Leaving the European Union – 29th June 2016
The people of Britain have taken an irrevocable decision to leave the European Union and it is now left to those of us in Parliament, an overwhelming majority of whom disagree with this course of action, to try to implement the wishes of the narrow majority. It will not be an easy task.
First, those politicians and newspapers that have so vociferously campaigned successfully for Brexit and those who have voted for it have yet to offer one vestige of an idea as to how are to take what is likely to become a less than United Kingdom forward. While contemptuously dismissing the views of "experts", most of whom have warned factually of the consequences of leaving, they have offered no practical answers to the details of defence, security or the economy that now have to be faced. No doubt we shall now be let into the secret.
Second, there is the small matter of how the process will be not only negotiated but financed.

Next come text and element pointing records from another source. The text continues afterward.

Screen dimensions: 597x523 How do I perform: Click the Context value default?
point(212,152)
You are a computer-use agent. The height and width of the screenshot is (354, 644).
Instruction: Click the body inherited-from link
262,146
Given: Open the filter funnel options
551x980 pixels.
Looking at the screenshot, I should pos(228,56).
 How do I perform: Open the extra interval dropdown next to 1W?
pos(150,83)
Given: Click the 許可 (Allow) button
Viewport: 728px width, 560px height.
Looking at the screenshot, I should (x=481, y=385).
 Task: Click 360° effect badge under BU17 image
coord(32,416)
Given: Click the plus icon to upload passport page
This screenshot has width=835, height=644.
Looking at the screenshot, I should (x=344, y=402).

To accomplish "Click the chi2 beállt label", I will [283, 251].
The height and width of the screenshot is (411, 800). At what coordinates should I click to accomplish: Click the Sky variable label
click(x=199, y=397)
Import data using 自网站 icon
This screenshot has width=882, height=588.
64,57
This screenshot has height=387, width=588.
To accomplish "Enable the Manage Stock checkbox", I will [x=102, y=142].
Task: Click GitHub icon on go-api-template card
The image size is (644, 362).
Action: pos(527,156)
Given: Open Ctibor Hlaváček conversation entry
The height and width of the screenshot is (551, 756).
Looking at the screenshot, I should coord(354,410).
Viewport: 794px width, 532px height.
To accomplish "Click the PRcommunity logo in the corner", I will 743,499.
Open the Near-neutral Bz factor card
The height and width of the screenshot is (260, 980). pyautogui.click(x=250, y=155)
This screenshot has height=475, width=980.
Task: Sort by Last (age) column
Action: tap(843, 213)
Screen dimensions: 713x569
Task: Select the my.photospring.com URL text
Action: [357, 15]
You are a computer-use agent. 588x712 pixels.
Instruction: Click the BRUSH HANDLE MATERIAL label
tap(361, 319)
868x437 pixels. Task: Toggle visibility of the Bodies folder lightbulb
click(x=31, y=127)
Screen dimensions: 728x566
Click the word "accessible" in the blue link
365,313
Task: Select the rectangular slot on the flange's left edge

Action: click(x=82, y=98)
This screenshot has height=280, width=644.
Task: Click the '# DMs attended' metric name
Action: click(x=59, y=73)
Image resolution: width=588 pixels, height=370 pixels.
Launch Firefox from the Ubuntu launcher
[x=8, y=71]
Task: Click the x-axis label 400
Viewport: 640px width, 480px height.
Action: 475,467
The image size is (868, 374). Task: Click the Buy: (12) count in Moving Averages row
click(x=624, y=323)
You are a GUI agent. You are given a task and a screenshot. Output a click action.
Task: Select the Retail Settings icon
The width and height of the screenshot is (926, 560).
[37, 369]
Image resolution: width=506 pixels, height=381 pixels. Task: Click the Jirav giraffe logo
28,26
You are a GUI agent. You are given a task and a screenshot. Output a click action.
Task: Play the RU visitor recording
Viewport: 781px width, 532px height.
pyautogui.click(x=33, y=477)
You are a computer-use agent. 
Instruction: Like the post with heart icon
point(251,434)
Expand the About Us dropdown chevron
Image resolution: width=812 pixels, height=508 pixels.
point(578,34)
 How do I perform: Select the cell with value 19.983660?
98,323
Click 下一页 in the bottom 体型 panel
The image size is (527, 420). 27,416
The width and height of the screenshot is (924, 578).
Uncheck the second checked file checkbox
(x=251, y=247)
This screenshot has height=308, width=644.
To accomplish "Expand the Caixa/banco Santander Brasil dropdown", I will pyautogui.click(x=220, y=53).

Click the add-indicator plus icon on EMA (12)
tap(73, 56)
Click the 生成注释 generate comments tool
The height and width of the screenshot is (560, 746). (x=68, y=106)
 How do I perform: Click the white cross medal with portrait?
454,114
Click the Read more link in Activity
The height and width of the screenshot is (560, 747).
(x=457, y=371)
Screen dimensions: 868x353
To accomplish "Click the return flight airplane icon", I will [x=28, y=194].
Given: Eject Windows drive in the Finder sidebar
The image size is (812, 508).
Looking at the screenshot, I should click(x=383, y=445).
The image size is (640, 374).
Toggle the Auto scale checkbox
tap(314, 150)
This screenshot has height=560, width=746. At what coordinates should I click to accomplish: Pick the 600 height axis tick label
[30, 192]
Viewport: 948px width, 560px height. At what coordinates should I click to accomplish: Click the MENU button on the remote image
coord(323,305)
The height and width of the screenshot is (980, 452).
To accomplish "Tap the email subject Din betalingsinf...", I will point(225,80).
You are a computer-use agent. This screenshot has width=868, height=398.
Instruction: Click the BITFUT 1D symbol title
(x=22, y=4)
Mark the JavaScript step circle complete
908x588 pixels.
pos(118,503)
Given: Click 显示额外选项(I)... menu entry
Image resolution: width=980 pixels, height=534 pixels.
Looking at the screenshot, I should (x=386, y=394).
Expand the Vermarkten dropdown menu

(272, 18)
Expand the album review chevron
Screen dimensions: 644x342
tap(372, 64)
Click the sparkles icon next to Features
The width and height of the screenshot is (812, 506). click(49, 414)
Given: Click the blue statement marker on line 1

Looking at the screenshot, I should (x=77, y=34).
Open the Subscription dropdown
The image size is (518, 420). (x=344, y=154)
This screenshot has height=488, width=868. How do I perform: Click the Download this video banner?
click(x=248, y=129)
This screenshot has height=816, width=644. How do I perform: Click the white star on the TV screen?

The "£350 million a week" that we are supposed to gain as a result of not paying into the EU has been exposed as a blatant lie and the damage to our economy as a result of loss of investments, business and markets will inevitably mean a reduction in our standard of living that will hurt not the Daily Mail's "arrogant, out of touch political elite" hardest but the poorest people in our Country.
We face, immediately, a summer during which those who have relied upon the Brexit press will find themselves paying considerably more for their holidays in Europe and beyond as the pound has fallen, as predicted, in value. Those relying upon investment-based pension schemes are also going to feel the effects of the fall in the market. These are not the 'Project Fear' predictions of the campaign. They are happening now and as the process advances the finances upon which our schools, our hospitals, our armed forces, our transport infrastructure and other public services rely will be diminished.
I give it six months before it will be hard to identify those who are currently celebrating the success of the Vote Leave campaign and saying that "I voted to leave" and it is already clear that the 'ordinary people' so beloved of the tabloids are saying "I voted to leave but I didn't really think that it would happen"
It has, and it will.
I discussed immediately, with my friends and family, my gut inclination to follow the Prime Minister's example, to take the Stewardship of the Chiltern Hundreds and to resign from Parliament. I shall not do so. I do not quit, I was elected to do a job of work and I know from the many messages that I have received that very many 'ordinary people' trust me and rely upon me for help; there is the unfinished business of Manston Airport to complete and, finally, those of us who love and have worked for our Country for decades have a duty to try to limit the damage and, in the interests of our children and grandchildren, to get the best deal for Britain that we can salvage from this wreckage. We will do so in spite of and not because of those who have brought us to this pass.